A temperature sensor 100 is also included for providing a temperature measurement from −55° C.˜125° C. with a minimum of 1° C. accuracy. Temperature sensor 100 will be used by the control electronics to adjust the expected operational lamp current (Normal Light Drive Current Level) for temperature effects.
Light drive inputs 20 and light drive outputs 35 connect to a printed circuit board assembly using wires with terminals, such as 12 GA wires. In one example, light failure detection system 540 may use printed circuit board such as a standard green FR4, 0.062″ thick, 4-layer PCB assembly. However, other circuit boards may be used.
Further, light failure detection system includes a mechanical enclosure 103 for housing the light failure detection system electronics. One embodiment of a mechanical enclosure 103 is shown in
Light failure detection system 540 includes a learn mode that is activated by an activator switch 85, such as a push-button or switch that allow the vehicle operator to place light failure detection system 540 in Learn Mode. In the learn mode, fault indicator light 40 will solidly illuminate. Upon completion of the Learn Mode the fault indicator light will go out. If there is a failed Learn Mode, then the indicator light will rapidly flash until the Learn Mode is reactivated and a complete Learn Mode is achieved. A faulted Learn Mode could include, but is not limited to, a short circuit, one of the circuits is on when Learn Mode was initiated, etc. It is important to have all circuits off when in Learn Mode since the Learn Mode will cycle through each of the combinations using the Auxiliary Power (BLUE) circuit 50 to power the individual circuits to gather the current draw data for the microcontroller 120. The Auxiliary power circuit 50 is activated when a coil cord is plugged into a nosebox. Initially, indicator light 40 will illuminate for about 10 seconds while the temperature sensor initiates and to indicate that indicator light 40 is functional. During the Learn Mode, the system uses the Auxiliary Power circuit (BLUE) to systematically power a plurality of combinations of the five Light Drive lines to monitor and record the voltage and current levels on the Light Drive lines. The current levels are stored in the EEPROM in microcontroller 120. Light failure indicator 40 is on during the Learn Mode and goes out upon successful completion of the Learn Mode. The Learn Mode will deactivate on its own following the completion of a successful Learn Mode cycle. At that time, light failure indicator 40 will turn off.
In operational mode, the light failure detection system provides a visual indicator to a vehicle operator that there is vehicle light malfunction. If a 12 VDC voltage is present on a light signal drive line, then the current level should be approximately equal to the maximum level recorded during Learn mode.
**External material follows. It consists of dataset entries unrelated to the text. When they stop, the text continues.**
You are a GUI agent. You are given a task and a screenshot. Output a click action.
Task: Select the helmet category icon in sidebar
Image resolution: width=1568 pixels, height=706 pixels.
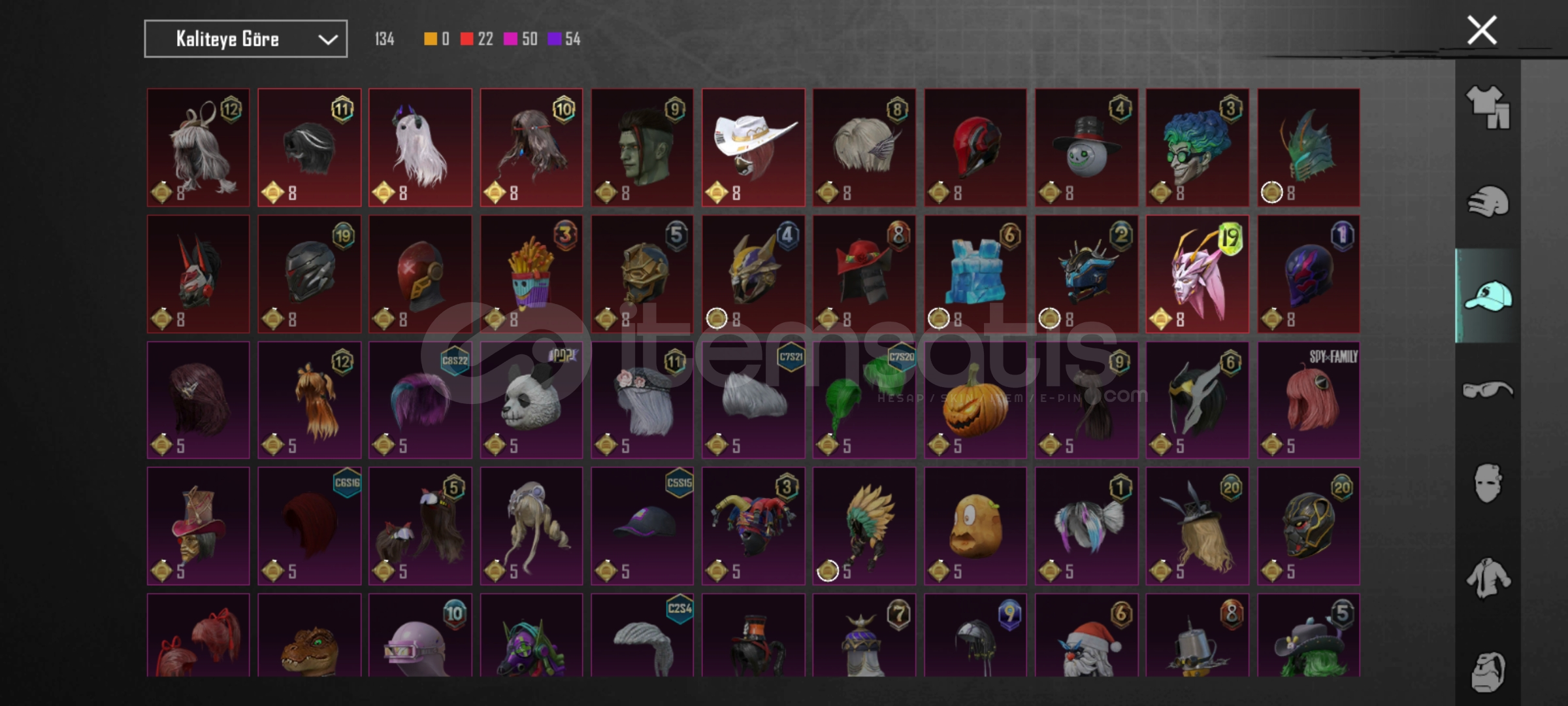pos(1488,201)
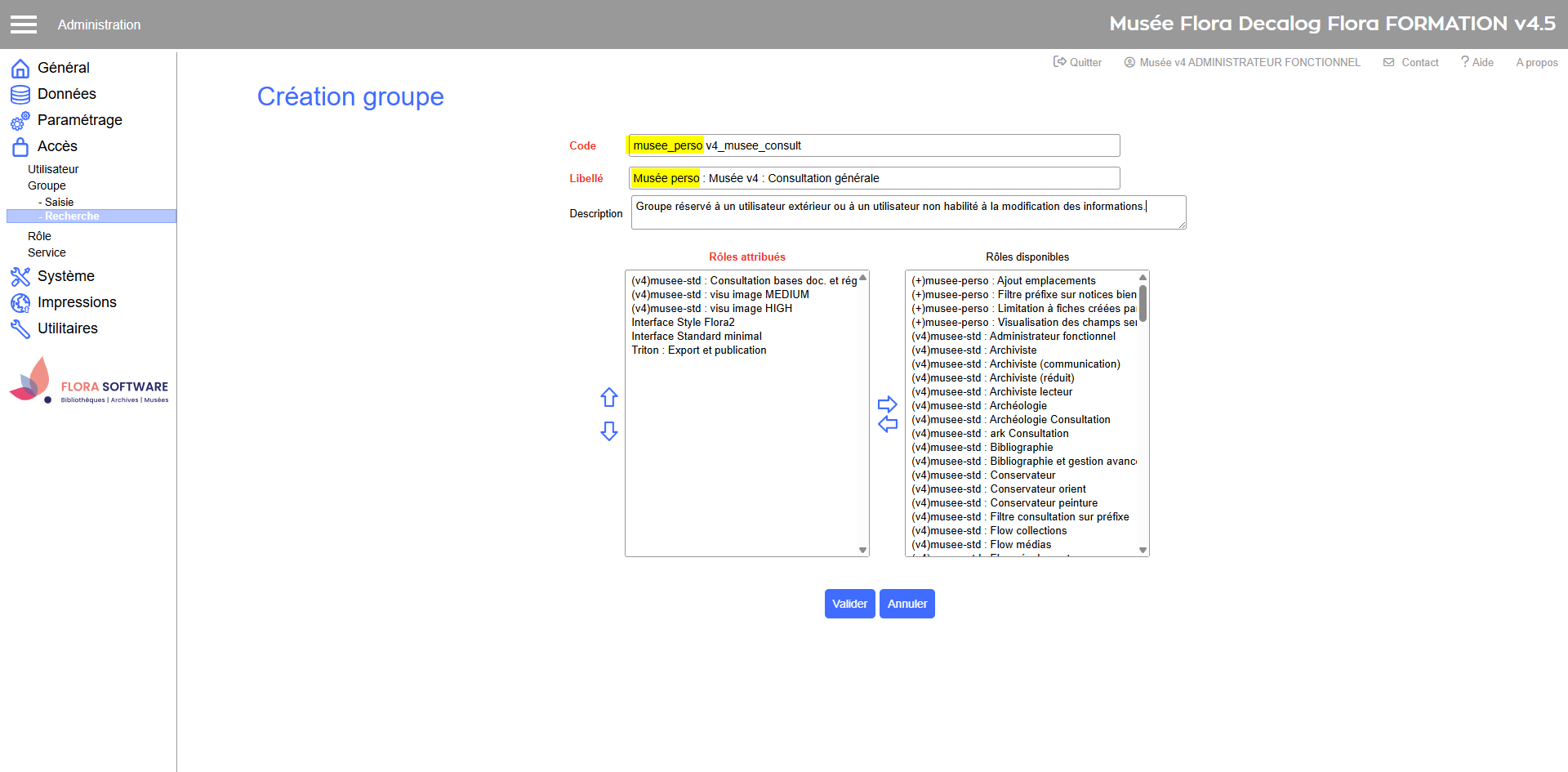Image resolution: width=1568 pixels, height=772 pixels.
Task: Click the Utilitaires wrench icon
Action: (20, 329)
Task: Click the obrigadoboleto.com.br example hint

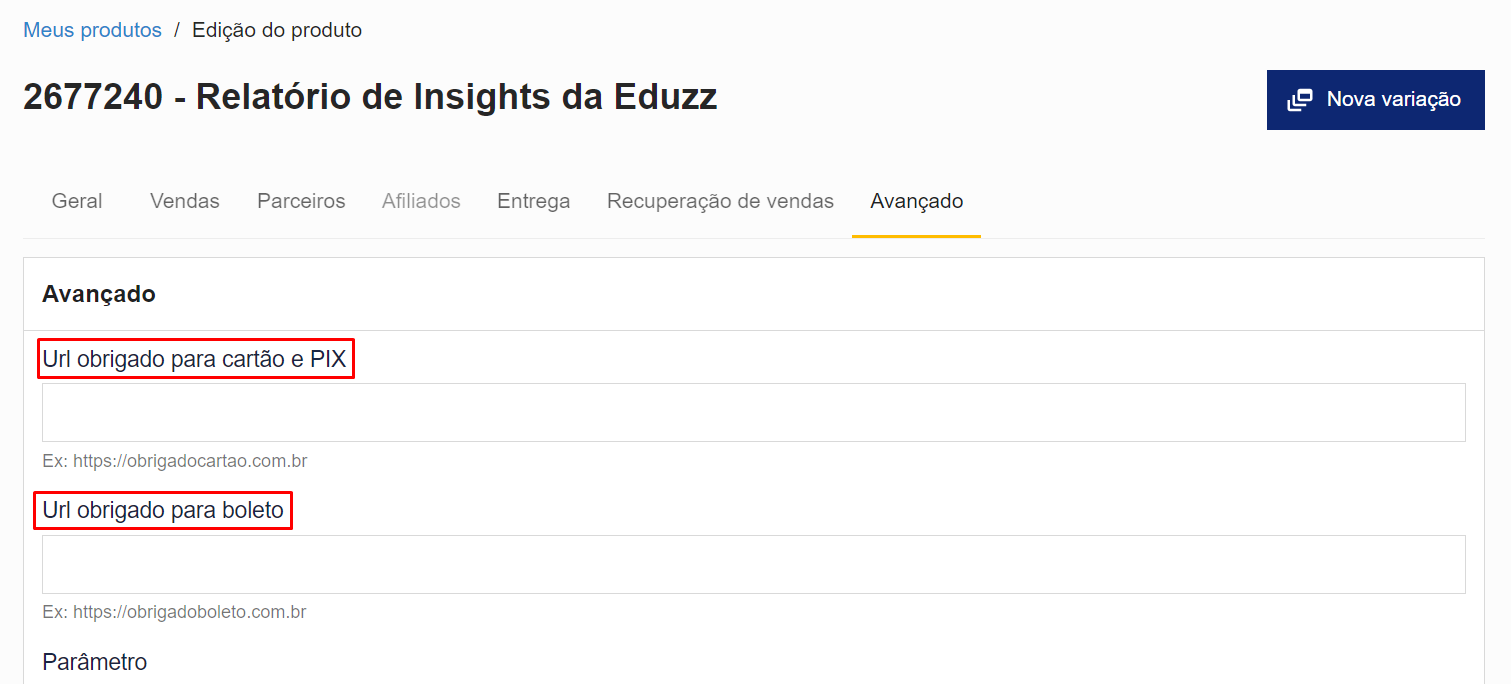Action: 175,612
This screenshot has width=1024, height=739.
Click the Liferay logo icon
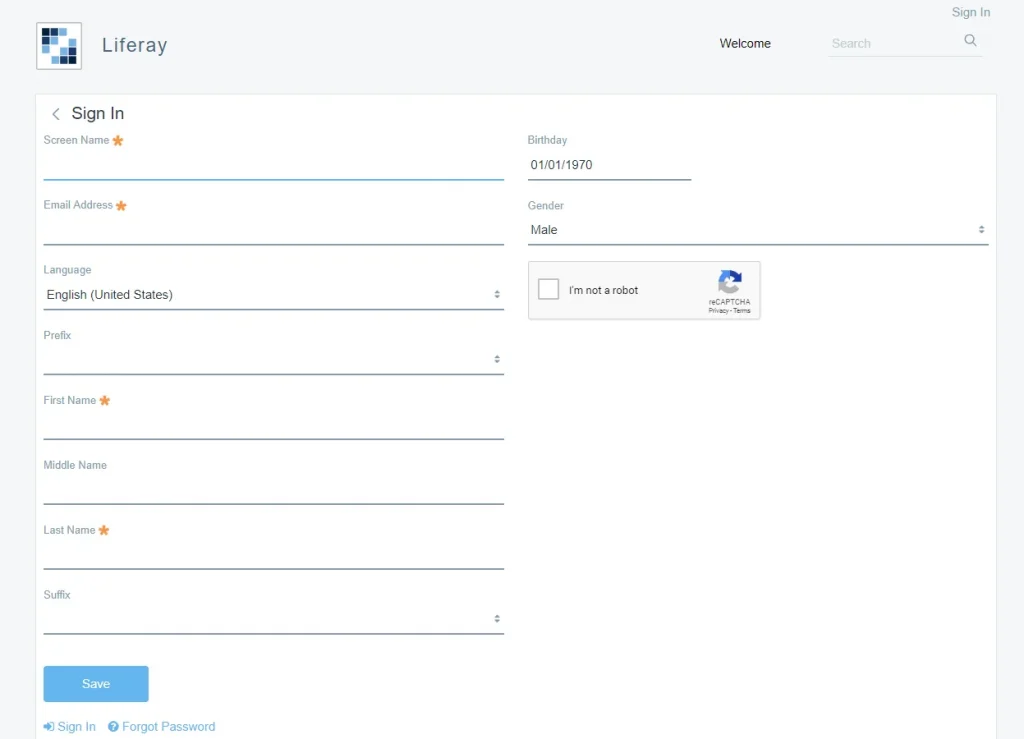pos(57,45)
Thus, a malfunction is determined by detecting a lower or higher than normal current level on the vehicle light system drive lines. the light failure detection system monitors the voltage and current levels on the Marker, Clearance, Stop, Left Turn, and Right Turn light signal drive lines (Light Drive Circuits 1-5) to detect the presence of a light system failure. Thus, the light failure detection system continuously monitors the voltage and current levels on all 5 circuits and looks for low or high current levels on those circuits that are energized. The current levels are compared against threshold levels that are established during the Learn mode. In order to determine the status, an operator flips the learn switch quickly, then flips it again and holds it to trigger the module to go into a report mode where it blinks in a pattern to indicate the status. The light failure detection system utilizes an algorithm for detection of Light failure conditions.
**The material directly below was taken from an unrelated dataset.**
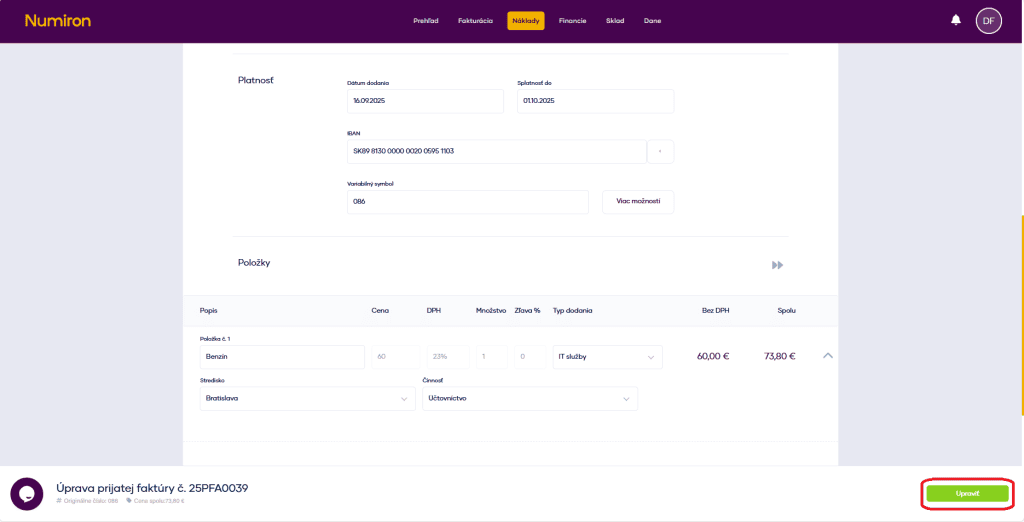1024x522 pixels.
Task: Open the notifications bell
Action: pyautogui.click(x=956, y=20)
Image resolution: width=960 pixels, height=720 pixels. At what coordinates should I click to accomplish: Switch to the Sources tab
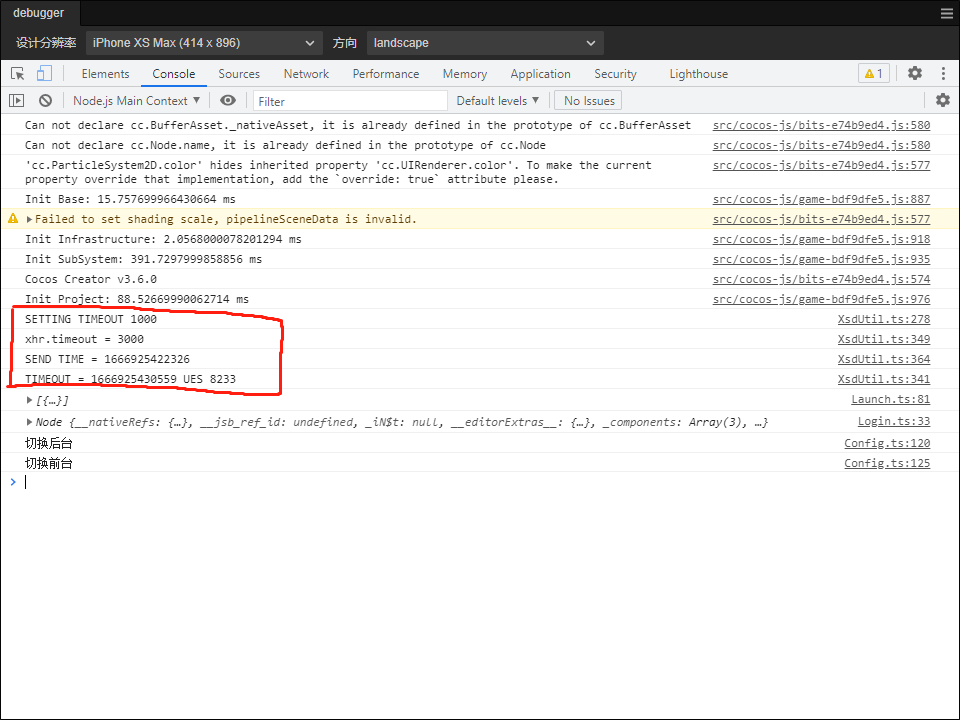[x=239, y=73]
Further, the light failure detection system is equipped with microcontroller 120 for providing a variety of control functions and for storing information in an EEPROM. For example, microcontroller 120 monitors the voltage inputs 25 to determine when each lighting circuit is active and measures the currents in the Light Drive circuits to determine if the current levels are correct for the given input voltages. Microcontroller 120 also activates Light failure indicator switch 125 when a faulty light is detected. The Learn Mode, which monitors the voltages and currents on the lighting circuits and determines what the correct current levels are for a given circuit voltage, is also supported by microcontroller 120. Learn mode switch 85 is also monitored by microcontroller 120 to determine when an operator has activated the Learn Mode. Valid voltage and current levels, as determined by the learn mode, are also stored in non-volatile memory by microcontroller 120. In addition, microcontroller 120 also controls light out indicator 40 to indicate correct power function and to indicate when the Learn Mode is active (LED blinking). System temperatures are also monitored by microcontroller 120, which then adjusts lamp current thresholds to compensate for current changes with temperature. The system also adjusts the current thresholds based on the input voltage on each circuit.
The light failure detection system includes software capable of system initialization and health status monitoring, light drive current and voltage measurement, current threshold calculations used to set Light failure alarms, Learn Mode Functions, Light failure Indicator Switch Control, J1708 Serial Bus Message Input/Output, LED Indicator Control, Parameter Memory management, and Temperature Sensing and current threshold adjustment.
The light failure detection system is also equipped with a pre-trip inspection mode which allows an operator to check the operational status of the LED trailer lights, as described in
The following table shows an example of the calculated maximum expected currents for each light drive circuit that the light failure detection system will be monitoring.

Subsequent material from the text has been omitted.